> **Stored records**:
━━━━━━━━━━
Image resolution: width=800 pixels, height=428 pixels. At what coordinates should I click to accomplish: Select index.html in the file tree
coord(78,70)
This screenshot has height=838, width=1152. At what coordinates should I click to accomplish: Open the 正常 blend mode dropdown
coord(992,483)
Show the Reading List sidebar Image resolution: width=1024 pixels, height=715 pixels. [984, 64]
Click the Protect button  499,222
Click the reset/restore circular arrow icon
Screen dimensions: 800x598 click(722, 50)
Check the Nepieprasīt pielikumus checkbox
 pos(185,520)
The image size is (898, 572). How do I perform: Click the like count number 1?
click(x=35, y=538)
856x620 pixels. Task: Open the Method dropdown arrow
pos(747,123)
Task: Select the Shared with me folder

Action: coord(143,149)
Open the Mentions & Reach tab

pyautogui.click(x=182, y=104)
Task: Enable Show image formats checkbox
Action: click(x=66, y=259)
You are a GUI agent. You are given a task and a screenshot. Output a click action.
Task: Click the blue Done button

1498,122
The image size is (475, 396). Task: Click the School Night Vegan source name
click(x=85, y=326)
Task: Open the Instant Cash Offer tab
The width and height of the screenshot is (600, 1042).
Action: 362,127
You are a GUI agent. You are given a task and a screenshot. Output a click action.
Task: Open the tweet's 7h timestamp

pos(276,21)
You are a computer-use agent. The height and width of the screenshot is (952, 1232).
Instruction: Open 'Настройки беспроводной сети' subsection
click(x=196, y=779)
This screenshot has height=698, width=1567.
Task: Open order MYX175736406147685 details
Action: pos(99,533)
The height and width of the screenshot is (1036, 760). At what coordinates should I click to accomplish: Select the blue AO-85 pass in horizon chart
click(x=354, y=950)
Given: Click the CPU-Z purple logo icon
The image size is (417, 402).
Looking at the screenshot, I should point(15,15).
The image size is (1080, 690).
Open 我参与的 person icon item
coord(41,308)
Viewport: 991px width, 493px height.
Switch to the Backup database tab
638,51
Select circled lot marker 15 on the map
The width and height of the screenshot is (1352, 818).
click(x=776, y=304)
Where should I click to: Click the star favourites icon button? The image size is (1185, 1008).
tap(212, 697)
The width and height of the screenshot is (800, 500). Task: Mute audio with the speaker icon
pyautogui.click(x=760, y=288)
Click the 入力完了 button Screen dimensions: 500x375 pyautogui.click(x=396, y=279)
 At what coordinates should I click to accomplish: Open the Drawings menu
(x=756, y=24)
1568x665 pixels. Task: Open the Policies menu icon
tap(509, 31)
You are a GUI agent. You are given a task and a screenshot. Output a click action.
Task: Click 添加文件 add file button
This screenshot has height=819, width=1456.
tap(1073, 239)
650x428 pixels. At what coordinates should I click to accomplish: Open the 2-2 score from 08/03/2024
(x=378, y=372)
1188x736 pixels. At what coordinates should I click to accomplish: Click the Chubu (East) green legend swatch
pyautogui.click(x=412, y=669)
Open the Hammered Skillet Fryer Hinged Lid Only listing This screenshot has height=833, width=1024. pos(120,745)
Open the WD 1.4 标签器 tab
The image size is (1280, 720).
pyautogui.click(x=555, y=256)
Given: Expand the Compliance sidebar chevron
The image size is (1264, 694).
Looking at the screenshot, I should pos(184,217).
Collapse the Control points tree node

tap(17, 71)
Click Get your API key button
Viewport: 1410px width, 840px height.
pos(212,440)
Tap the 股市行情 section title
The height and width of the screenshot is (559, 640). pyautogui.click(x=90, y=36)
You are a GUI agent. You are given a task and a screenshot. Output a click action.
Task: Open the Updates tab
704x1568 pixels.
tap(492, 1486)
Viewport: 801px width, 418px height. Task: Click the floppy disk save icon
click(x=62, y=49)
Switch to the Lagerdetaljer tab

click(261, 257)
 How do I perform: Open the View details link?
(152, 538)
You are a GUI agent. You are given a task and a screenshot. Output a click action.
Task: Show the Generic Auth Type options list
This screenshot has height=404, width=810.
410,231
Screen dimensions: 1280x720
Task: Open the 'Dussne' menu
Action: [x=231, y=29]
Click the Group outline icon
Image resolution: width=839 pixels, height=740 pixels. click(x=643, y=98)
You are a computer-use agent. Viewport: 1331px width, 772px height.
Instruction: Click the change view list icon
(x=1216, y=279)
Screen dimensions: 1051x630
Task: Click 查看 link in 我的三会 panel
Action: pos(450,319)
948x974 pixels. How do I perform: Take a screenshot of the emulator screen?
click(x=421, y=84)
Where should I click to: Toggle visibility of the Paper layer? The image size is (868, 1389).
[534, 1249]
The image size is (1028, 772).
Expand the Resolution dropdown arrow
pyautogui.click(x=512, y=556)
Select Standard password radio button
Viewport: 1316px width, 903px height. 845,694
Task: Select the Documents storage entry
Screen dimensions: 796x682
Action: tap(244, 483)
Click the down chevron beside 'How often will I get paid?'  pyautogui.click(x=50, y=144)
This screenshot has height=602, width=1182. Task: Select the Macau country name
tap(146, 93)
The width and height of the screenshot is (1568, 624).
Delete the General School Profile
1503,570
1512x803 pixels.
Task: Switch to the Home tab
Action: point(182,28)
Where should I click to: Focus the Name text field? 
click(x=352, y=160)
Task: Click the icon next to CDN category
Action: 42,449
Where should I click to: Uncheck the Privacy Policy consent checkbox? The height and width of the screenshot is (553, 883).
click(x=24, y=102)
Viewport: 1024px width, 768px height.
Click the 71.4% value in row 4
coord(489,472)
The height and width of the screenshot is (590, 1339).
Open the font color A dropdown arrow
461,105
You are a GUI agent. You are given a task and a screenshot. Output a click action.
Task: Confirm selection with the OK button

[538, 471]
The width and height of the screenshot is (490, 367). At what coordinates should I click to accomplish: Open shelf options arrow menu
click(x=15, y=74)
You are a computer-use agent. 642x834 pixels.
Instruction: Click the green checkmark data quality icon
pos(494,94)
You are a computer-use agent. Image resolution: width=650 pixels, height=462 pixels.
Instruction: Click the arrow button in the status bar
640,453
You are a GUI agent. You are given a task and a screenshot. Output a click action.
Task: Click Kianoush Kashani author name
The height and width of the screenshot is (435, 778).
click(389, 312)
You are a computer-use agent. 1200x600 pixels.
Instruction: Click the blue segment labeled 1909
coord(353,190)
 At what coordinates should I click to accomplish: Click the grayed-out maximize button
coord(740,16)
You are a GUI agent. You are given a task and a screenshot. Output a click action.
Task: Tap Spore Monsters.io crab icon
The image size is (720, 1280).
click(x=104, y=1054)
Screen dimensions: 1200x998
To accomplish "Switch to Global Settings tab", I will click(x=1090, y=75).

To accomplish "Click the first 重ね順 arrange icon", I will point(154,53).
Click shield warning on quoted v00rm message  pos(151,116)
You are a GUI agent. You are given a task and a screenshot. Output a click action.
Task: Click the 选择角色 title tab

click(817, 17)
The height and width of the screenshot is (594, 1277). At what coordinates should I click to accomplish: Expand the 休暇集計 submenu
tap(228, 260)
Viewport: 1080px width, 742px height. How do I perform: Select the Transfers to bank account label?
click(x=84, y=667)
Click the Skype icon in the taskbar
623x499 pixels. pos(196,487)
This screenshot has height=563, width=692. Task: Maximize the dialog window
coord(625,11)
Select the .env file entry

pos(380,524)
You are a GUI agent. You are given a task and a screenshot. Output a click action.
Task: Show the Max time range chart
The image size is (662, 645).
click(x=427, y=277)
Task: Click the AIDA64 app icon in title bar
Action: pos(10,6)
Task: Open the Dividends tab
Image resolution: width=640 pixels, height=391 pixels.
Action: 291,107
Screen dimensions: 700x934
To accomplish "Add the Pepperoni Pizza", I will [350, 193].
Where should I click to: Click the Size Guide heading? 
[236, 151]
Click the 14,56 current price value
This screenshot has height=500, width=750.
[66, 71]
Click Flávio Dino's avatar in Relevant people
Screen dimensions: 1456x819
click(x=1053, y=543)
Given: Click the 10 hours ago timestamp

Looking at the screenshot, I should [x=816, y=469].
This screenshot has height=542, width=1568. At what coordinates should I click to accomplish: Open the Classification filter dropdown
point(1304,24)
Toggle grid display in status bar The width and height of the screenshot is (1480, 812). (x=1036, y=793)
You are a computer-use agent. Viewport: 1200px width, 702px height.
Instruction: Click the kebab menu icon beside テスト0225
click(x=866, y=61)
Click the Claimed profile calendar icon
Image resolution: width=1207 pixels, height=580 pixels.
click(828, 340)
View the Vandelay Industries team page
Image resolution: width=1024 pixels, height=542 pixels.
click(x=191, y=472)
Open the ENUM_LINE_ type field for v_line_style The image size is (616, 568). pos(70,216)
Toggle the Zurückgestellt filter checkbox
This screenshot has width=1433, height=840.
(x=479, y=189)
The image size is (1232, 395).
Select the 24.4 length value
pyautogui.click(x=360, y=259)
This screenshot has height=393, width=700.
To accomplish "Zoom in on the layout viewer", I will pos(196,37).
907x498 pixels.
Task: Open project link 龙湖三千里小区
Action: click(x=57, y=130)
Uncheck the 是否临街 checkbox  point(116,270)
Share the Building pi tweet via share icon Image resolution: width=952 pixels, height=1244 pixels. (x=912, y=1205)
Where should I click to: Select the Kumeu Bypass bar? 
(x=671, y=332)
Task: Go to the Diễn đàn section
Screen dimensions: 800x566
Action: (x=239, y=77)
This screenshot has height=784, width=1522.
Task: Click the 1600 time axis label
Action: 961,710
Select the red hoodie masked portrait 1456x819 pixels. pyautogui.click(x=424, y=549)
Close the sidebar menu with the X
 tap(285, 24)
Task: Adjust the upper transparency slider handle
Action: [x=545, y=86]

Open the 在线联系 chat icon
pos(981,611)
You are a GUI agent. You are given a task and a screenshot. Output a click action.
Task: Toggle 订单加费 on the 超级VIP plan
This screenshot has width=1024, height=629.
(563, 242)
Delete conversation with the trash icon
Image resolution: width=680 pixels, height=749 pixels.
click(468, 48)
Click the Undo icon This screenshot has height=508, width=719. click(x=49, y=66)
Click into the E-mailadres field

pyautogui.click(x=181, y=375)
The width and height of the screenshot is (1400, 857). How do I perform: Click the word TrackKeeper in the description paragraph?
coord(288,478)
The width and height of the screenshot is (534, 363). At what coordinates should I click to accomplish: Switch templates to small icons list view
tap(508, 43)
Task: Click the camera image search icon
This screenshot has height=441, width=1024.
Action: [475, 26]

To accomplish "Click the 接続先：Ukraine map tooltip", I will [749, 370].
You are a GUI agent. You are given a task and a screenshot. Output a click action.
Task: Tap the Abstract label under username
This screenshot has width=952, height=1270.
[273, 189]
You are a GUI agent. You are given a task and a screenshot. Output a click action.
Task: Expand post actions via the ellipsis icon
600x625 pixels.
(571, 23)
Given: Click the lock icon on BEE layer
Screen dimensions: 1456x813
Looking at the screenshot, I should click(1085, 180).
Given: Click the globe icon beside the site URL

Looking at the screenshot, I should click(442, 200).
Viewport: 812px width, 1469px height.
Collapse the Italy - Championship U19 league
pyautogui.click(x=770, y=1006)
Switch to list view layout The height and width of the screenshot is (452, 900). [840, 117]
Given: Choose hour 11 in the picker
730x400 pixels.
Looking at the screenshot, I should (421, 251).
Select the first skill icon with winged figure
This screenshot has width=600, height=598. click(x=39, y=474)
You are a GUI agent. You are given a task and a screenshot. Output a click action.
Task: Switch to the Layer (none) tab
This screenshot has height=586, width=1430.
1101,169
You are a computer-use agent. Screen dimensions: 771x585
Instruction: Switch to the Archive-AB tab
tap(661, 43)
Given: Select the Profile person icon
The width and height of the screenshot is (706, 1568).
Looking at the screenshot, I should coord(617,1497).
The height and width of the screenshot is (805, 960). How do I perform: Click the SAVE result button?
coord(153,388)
━━━━━━━━━━
> **Exercise description**: Word for word, restate the lines of the data above that fall between the line holding "Screen dimensions: 796x682" and the line holding "The width and height of the screenshot is (1568, 624).", inclusive, and no other lines.

> **Exercise response**:
Screen dimensions: 796x682
Action: tap(244, 483)
Click the down chevron beside 'How often will I get paid?'  pyautogui.click(x=50, y=144)
This screenshot has height=602, width=1182. Task: Select the Macau country name
tap(146, 93)
The width and height of the screenshot is (1568, 624).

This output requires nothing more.